Inside of me live both monogamy and polyamory, side by side, in harmony.
They are not in conflict.
They live in me as complementary forces which I will embody and employ at different times in my life.
I have long identified as a polyamorous human being. And yet in this last year I have fallen in love with a monogamously wired man whilst inside of polyamorous love relationships.
Not only have I fallen in love with this monogamously wired man but I have also fallen in love with the possibility of he and I having a monogamous love relationship together.
I have fallen in love with the possibility that he and I could wake up each morning and fall asleep each night together in each others arms. I have fallen in love with the possibility that we could make a home together, that we could be fluid bonded, that his smell would always be on my body, that we would one day be married, and that I would give myself sexually entirely to him.
Essentially I am a romantic. I believe in love.
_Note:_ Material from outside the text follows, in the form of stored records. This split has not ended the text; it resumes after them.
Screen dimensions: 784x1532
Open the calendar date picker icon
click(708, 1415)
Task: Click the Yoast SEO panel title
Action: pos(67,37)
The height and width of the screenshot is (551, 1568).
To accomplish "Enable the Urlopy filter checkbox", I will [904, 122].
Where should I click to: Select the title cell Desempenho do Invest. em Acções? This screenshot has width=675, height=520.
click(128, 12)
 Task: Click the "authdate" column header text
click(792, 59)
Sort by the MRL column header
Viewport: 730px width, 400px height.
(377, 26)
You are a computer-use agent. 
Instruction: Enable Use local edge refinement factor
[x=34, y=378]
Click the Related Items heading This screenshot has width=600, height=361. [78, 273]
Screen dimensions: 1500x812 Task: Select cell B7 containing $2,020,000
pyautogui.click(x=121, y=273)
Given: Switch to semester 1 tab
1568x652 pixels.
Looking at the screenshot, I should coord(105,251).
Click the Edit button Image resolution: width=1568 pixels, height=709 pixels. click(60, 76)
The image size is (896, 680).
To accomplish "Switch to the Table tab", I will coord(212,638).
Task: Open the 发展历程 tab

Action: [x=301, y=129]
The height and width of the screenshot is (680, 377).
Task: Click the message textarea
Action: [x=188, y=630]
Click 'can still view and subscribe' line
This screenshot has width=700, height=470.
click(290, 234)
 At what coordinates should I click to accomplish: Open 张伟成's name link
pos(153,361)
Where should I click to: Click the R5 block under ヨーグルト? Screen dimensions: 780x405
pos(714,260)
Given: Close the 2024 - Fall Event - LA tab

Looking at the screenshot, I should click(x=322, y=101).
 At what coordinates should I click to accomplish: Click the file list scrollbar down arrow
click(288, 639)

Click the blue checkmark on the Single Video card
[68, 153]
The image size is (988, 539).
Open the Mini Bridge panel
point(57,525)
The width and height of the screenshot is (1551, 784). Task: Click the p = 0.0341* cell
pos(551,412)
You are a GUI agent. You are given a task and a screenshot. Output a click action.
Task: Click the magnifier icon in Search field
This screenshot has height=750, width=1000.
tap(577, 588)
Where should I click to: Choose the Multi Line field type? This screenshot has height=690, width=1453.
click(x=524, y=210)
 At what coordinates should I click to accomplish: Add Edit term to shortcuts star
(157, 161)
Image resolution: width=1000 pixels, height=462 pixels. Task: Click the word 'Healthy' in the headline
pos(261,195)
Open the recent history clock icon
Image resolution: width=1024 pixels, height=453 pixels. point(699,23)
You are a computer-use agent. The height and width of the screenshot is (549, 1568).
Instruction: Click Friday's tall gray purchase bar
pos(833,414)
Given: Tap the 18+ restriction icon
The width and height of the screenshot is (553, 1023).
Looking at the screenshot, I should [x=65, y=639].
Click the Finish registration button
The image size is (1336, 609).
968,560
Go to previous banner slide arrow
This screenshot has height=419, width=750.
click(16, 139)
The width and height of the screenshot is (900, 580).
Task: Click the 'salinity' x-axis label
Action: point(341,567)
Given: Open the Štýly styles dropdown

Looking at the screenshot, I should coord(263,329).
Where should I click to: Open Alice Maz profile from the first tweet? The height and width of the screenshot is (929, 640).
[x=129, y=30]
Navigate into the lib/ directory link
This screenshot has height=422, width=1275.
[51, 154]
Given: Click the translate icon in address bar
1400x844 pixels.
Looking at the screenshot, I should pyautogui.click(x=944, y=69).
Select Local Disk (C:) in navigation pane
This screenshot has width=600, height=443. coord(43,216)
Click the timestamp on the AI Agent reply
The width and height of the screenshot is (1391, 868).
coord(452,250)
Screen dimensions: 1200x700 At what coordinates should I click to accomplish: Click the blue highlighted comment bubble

I believe in love both as the big force through which all beings can thrive together in support of one another in the world.
And I believe in love as the exquisite force of union and bonding in sexual relationships. This is what I choose to live.
I choose to live love in both of these frequencies.
I am not stuck in the forms of monogamy or polyamory.
I am committed to living my life with my beloved or beloveds as they arrive in my life and as love develops between us.
I hope that I get to live my life with the beautiful monogamously wired man I spoke of above, in which case I will live in celebration and delight of the force of monogamy within me. And yet, right now both of my love relationships are in a state of ‘break-up’.
Perhaps I will move forward into a new monogamous love relationship with a new man. Perhaps I will move forward into a number of new polyamorous love relationships with a number of new men. I do not know.
What I do know is that I am dedicated to living the love that I meet and choose to nurture in love relationships and that when I follow this it may take me into monogamous forms of love relationship or polyamorous forms of love relationship. Both of which I can fall in love with.
I am in awe of the beauty of love relationship.
I would not forgo love relationship for all the pain that comes with it.
I bow deeply to love relationship in all its forms and expressions.